Anyway, Mary’s son was a terrorist-looking dude named Jesus. Don’t deny it – you’d be afraid if you saw him at the airport with his big beard, long curly hair, probably tanned skin and wearing a cap on his head. He was basically, the sort of bloke who would get bashed up if he attended a Camden public meeting.

But there was more to Jesus than just good looks. Jesus had two Marys in his life. One was his mum. And the other? Some say she was a prostitute. I’m not sure if she was, but the point is this: Christ didn’t waste time with wealthy Middle Eastern despots or the even wealthier neo-Conservative thinktanks of his day, seeking measly riyals or US dollars in return for loyalty. Christ spent time with fishermen and prostitutes. Real Islam, real Christianity – indeed real religion – wants to rid us of pomposity and self-righteousness. God’s prophets (including the Son of Man) made time for those whom society pushes away.

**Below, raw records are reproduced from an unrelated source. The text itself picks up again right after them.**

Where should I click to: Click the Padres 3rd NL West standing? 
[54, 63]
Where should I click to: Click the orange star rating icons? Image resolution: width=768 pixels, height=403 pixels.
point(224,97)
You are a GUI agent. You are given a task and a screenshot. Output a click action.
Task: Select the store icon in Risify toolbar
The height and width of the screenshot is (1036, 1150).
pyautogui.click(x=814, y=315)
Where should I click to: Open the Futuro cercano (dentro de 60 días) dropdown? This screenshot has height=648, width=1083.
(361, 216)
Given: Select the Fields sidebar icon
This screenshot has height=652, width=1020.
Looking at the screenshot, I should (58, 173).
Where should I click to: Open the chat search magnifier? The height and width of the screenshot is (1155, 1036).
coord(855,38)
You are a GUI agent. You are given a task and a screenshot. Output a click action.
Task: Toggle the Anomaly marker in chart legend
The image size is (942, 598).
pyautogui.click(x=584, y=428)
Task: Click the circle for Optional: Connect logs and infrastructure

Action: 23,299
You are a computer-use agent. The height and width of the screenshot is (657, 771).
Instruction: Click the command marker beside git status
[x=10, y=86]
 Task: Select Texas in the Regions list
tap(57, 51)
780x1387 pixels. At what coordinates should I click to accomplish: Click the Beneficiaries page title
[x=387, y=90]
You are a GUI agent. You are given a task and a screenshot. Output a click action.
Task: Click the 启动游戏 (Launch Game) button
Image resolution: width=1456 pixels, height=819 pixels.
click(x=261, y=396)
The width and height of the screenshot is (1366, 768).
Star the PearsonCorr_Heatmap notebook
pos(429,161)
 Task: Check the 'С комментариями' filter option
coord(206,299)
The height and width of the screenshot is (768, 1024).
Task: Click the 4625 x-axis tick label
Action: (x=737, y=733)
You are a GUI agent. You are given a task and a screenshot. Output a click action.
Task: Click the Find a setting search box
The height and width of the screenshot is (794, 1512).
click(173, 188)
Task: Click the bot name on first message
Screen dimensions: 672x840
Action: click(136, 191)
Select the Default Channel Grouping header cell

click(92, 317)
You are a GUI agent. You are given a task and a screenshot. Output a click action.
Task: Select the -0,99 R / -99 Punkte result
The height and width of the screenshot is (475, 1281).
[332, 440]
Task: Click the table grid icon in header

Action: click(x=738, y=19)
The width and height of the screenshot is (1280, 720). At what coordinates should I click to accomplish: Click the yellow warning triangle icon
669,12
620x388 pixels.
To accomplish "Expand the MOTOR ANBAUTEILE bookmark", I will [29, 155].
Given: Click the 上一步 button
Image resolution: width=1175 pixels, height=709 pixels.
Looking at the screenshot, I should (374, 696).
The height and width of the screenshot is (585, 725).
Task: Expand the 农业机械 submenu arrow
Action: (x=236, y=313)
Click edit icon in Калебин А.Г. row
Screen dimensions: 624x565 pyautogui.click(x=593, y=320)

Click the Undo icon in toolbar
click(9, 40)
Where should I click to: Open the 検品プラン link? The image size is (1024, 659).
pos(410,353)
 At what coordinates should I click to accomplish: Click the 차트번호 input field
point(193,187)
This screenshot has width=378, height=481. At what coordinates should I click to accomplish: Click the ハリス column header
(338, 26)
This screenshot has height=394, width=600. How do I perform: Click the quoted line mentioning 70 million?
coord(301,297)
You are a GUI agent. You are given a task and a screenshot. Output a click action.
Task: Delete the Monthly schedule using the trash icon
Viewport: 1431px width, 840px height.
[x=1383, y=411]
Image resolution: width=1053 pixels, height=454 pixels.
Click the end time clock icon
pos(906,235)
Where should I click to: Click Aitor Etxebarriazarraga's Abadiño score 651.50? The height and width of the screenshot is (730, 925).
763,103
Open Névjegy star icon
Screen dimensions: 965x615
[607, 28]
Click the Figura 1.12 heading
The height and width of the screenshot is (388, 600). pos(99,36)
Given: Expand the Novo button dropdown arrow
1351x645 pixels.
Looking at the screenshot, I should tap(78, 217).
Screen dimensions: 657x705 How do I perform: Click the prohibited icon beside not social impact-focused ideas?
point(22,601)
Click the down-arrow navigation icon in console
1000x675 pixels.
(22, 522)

Christians often say that ‘God is love’. Muslims often repeat the words of the Koran where God declares ‘Remember Me and I will remember you’. And Rabbi Hillel once said: ‘If I care only for myself, what am I?’ But how much do we remember each other? And in particular, how much love do we show to those who really need it?

The vast majority of homeless people suffer from some kind of mental illness. In most religious and legal traditions, the mentally ill are regarded as without blame (or at least having diminished responsibility). In Islamic traditions, the mentally ill are not subject to strictures of the sacred law while affected by their illness. A person who lives and dies in a state of mental illness is a veritable saint.

Islamic tradition ascribes the highest spiritual states to the homeless. The spiritual tradition of Islam, known as Sufism, is named after the People of the ‘Suffah’, referring to a platform in the Prophet’s Mosque where the homeless were accommodated. These people were largely refugees and spent their days either in worship or seeking work.

Muhammad is reported to have spent much of his time with a woman suffering from schizophrenia. She would take him by the hand to an old ruined house she squatted in. He would sit and listen to her babbling. He would ask her to pray for him.

Why would a Prophet ask a schizophrenic to pray for him? Because he knew that her prayers would be answered.

I could go on and on boring you all with this esoteric stuff. Instead I recommend that at least once in your life you spend an Easter or Christmas at somewhere like Reverend Bill Crews’ Loaves & Fishes Restaurant. You don’t have to be Christian to join in. Buddhists, Jews, atheists, even manic Mossies like me have spent time sharing the company of the saints.

Because after you’ve spent time with the saints of the street, you’ll feel like all your prayers have been answered.

On that note, Merry Christmas, Happy Hannukah, Divali Mubarak, Eid Mubarak, Selamat Hari Natal, Selamat Hari Raya Haji and leave some turkey and cranberry sauce for me!